- Directed by: Shailesh Narwade
- Written by: Shailesh Narwade
- Starring: Ruturaj Wankhede Titeeksha Tawde
- Cinematography: Yogesh M Koli
- Edited by: Rohan Patil
- Music by: Mangesh Dhakde Ruhi
- Production company: Meliorist Film Studio
- Distributed by: Sunshine Studios
- Release date: 12 November 2021;
- Running time: 143 minutes
- Country: India
- Language: Marathi

= Jayanti (film) =

2021 film directed by Shailesh Narwade

Jayanti is a 2021 Indian Marathi-language social drama film directed by Shailesh Narwade and produced by Meliorist Film Studio. The film starring Ruturaj Wankhede, Titeeksha Tawde and Milind Shinde and was theatrically released on 12 November 2021 in around 150 screens across Maharashtra and a few cities in other states.
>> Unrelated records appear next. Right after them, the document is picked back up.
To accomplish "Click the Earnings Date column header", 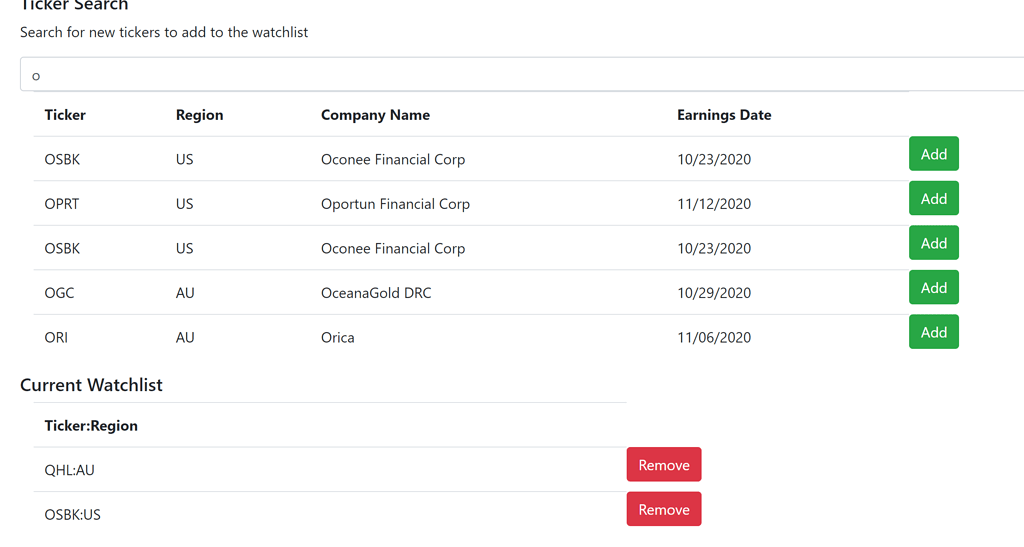I will (724, 115).
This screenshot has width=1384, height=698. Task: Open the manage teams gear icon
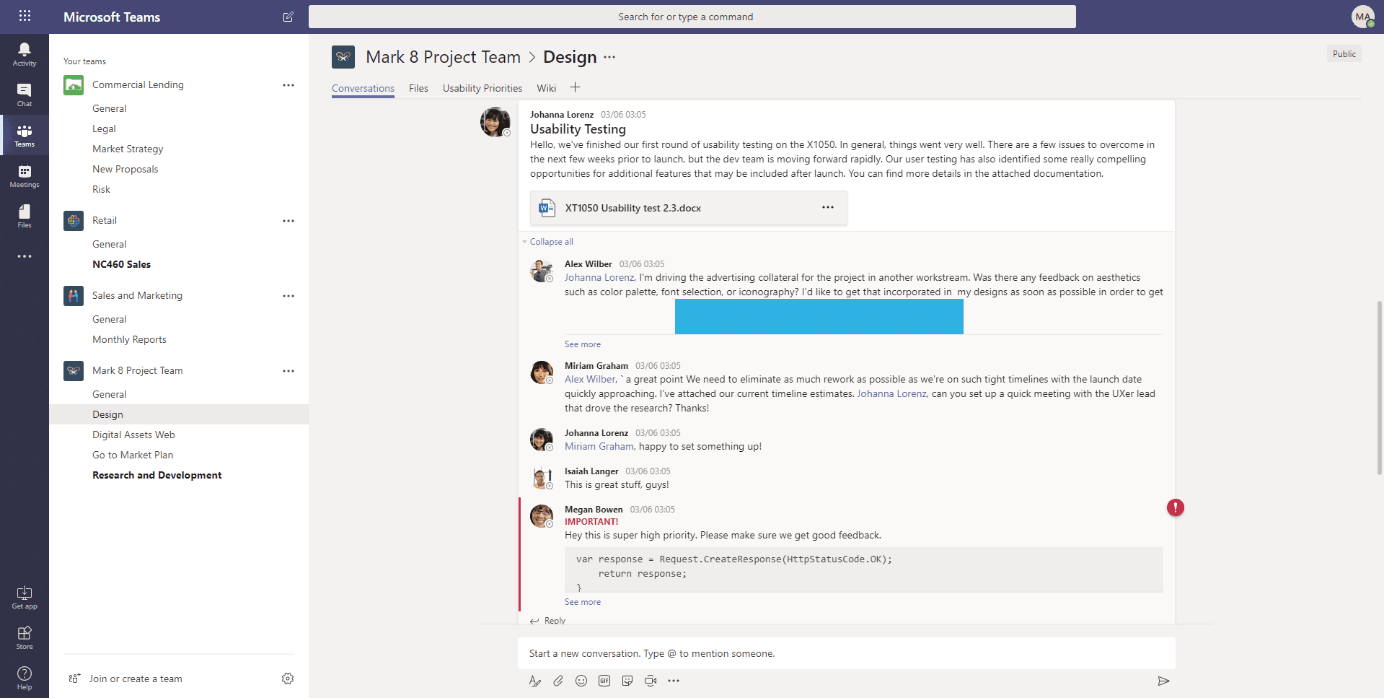tap(288, 679)
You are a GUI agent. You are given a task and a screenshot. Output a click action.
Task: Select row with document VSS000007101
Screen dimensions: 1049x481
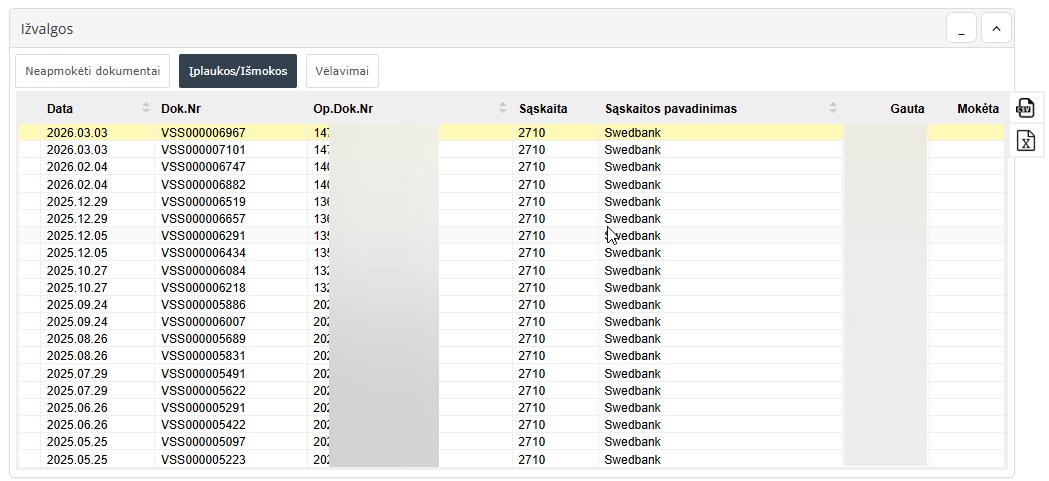point(203,150)
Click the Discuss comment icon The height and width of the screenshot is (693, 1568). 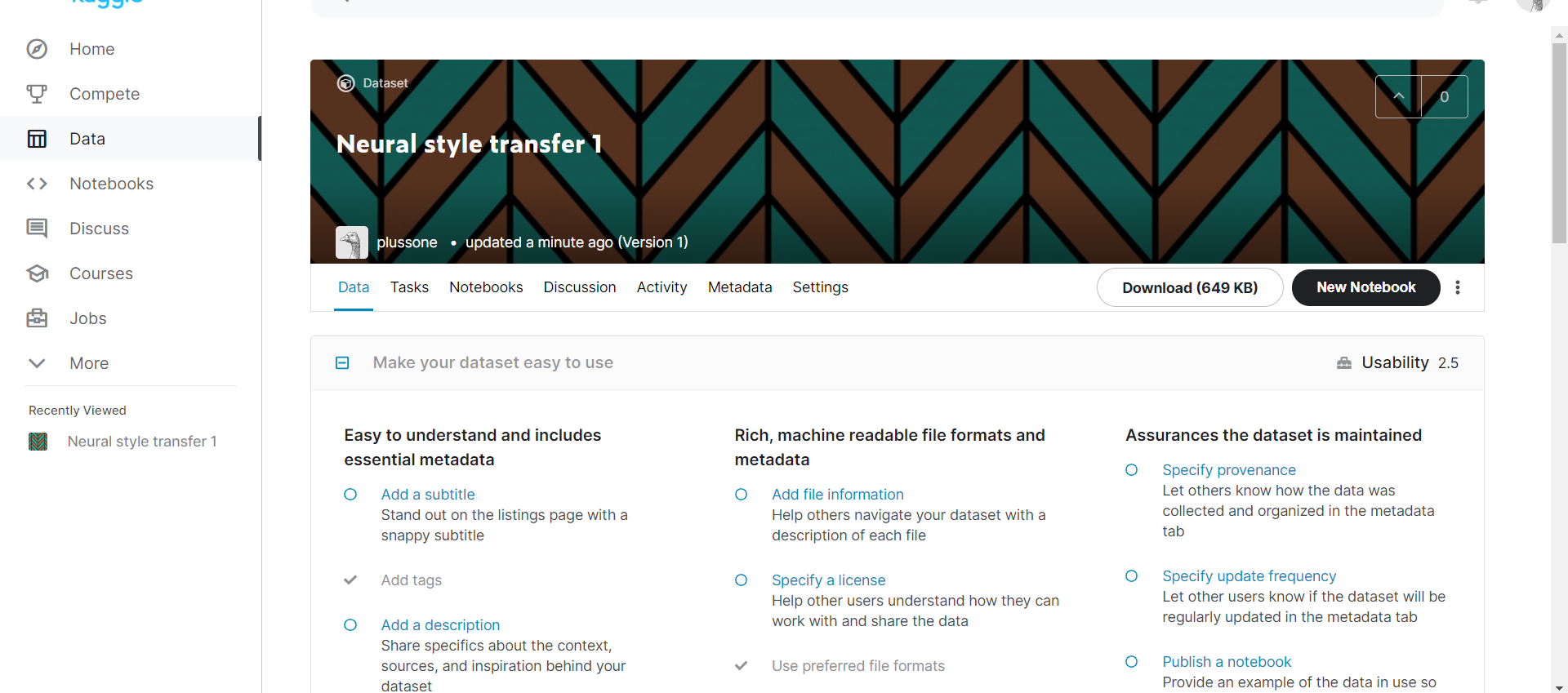tap(37, 229)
Jayanti was released digitally on 12 July 2022 and is available for streaming on Amazon Prime Video in Marathi and Hindi, with English subtitles.

== Plot ==
Santya, also known as Santosh, is a directionless young man who is manipulated by MLA Gondane. He holds a misguided notion of being a "soldier of Shivaji". His outlook changes after an Adivasi woman from his neighbourhood, whom he considers his sister, is raped and electrocuted by a wealthy businessman, Vikas Kukreja. Santya approaches Gondane for help in seeking justice, but the MLA, with Santya's involvement, suppresses the case in exchange for money. During the anniversary celebrations of Dr. B. R. Ambedkar, Santya attempts to propose to Pallavi, who publicly rejects him and criticises his lack of knowledge about Chhatrapati Shivaji Maharaj and Dr. Ambedkar, whose anniversaries are being commemorated. Shattered and intoxicated, Santya attempts to attack Kukreja but is overpowered and arrested. While in prison, he undergoes a transformation, and after his release, he becomes a successful businessman.

== Cast ==

- Ruturaj Wankhede as Santya aka Santosh
- Titeeksha Tawde as Pallavi
- Milind Shinde as Ashok Mali
- Kishor Kadam as MLA Gondane
- Anjali Joglekar as Vatsala
- Vira Sathidar as Shrikant Mogre
- Amar Upadhyay as Vikas Kukreja
- Pandharinath Kamble as Dinesh Sathe
- Atul Mahale as Shambhu
- Saurabh Biramwar as Rahul
- Shubham Gautam as Shubham
- Akashay Khobragade as Chhotu
- Chetan Gadbail as Surya
- Pushpak Bhat as Rafiq
- Sneha Khandare as Safina
- Vibha Gajbhiye as Vandana
- Chetan Wagh as Munna
- Abhilash Yadav as Gajju
- Pranay Karande as IT Executive

==Soundtrack==

The soundtrack was composed by Ruhi and Mangesh Dhakde. The "Tula Vandnyachi", sung by Javed Ali, was released in October 2021.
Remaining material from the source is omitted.